* Records excerpted from a collection *
== == ==

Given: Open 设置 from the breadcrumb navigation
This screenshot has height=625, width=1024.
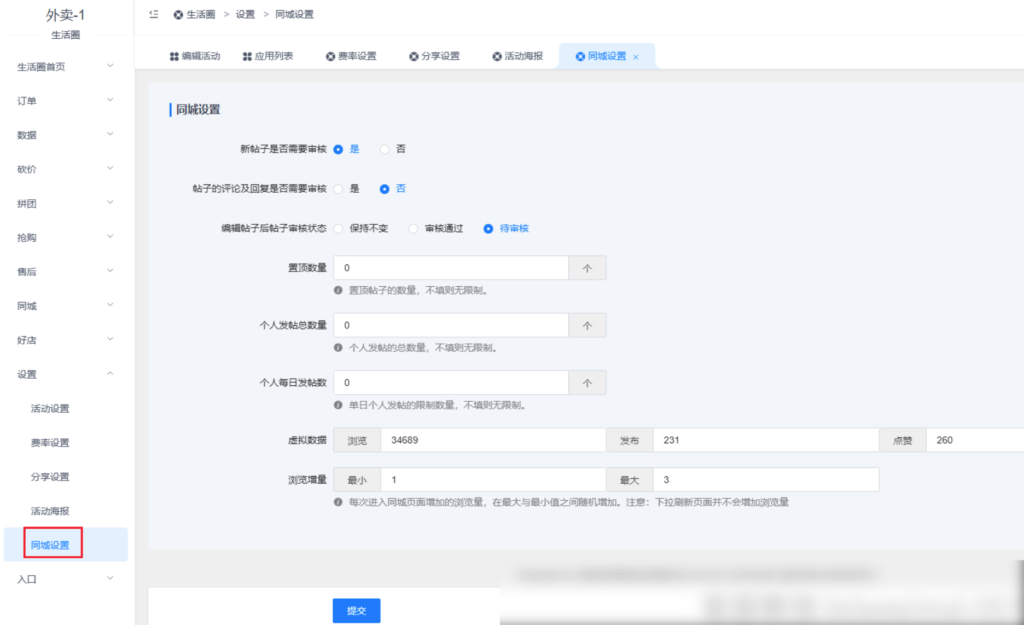Looking at the screenshot, I should (x=245, y=14).
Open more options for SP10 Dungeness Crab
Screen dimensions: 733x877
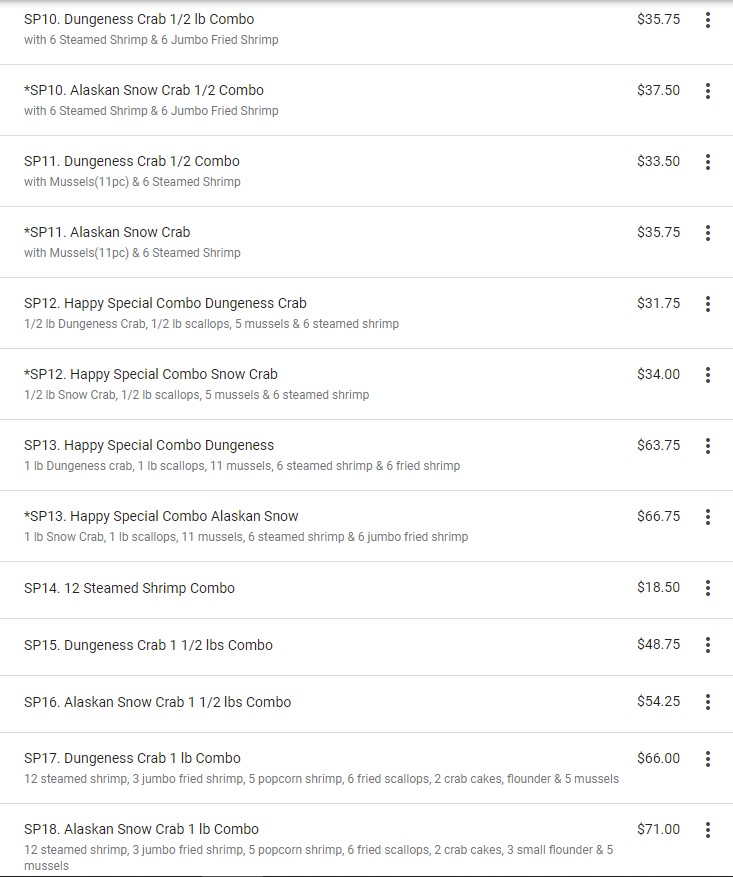708,20
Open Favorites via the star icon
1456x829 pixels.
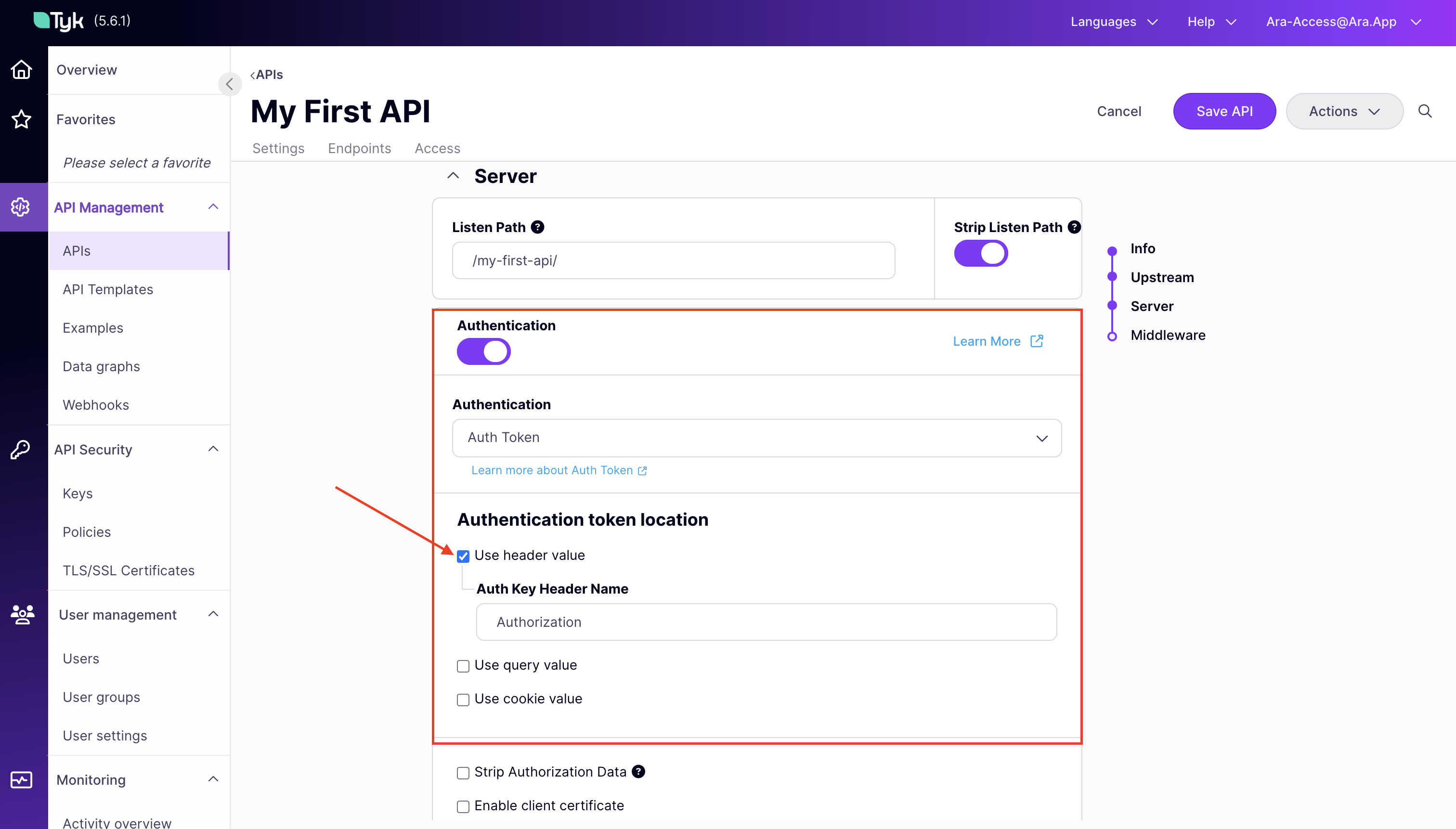21,119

== == ==

* HOW TO COMPLETE THIS TASK *
Transcribe each line above exactly, pictures excluded.

* RESPONSE TO THIS TASK *
Given: Open 设置 from the breadcrumb navigation
This screenshot has height=625, width=1024.
Looking at the screenshot, I should (x=245, y=14).
Open more options for SP10 Dungeness Crab
Screen dimensions: 733x877
708,20
Open Favorites via the star icon
1456x829 pixels.
21,119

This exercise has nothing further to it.